Scientists have identified ice volcanoes on the planet Pluto. According to Reuters, this discovery raises a lot of questions about how it is possible that the planet Pluto - a planet so small located at the border of the solar system - to be so active geologically.
More interesting information about Pluto was presented at a NASA meeting. Alan Stern, a paleontologist at the Southwest Research Institute in Boulder, Colorado, said that scientists are amazed by the planet Pluto's system .

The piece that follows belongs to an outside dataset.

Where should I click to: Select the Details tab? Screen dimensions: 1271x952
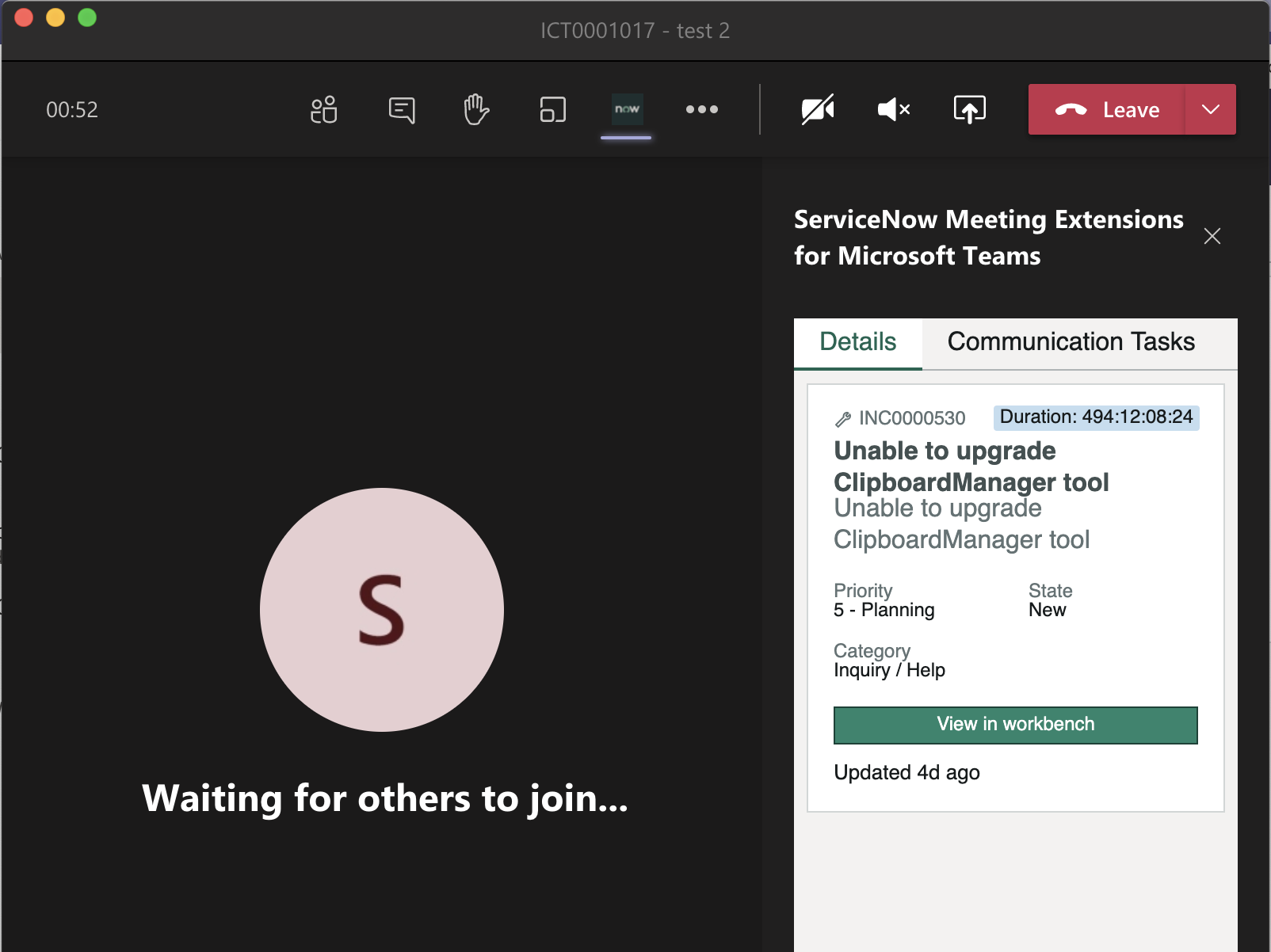(857, 342)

The New Horizons probe, the mission managed by Stern, on July 14 conducted an unprecedented overflight of the planet Pluto. In this way, New Horizons obtained important information, including images of two mountains on Pluto that are more than 161 km in diameter each and are a few kilometers tall. These mountains' top craters are opened, thus they resemble the volcanoes on Earth or the volcanoes from Mars. Oliver White, the New Horizons' mission specialist at the Ames Research Center said that he has never seen anything like this in solar system.
The volcanoes from Pluto erupt with frozen water or with nitrogen, ammonia or methane ice instead of throwing water. White added that the mountains on Pluto - whatever they may be - are truly bizarre. He said that the idea of the existence of active volcanoes on the planet Pluto may seem absurd, but it's the least absurd conclusion that researchers can draw about these features on Pluto.
Another interesting discovery of the New Horizons probe shows a number of deep fissures on the surface of Pluto. Most of these fissures cover an area of over 322 km and have a difference of 4 km between the upper part and the base. This is more than twice the height of the walls of the Grand Canyon on Earth.
According to White, the crust of planet Pluto went through a major expansion process in a certain moment from its geological history. This would explain why there are so many major fissures in that part of the planet Pluto.
According to scientists ,the heat needed to produce this phenomenon was provided by the natural decomposition of the radioactive elements from the core of the planet.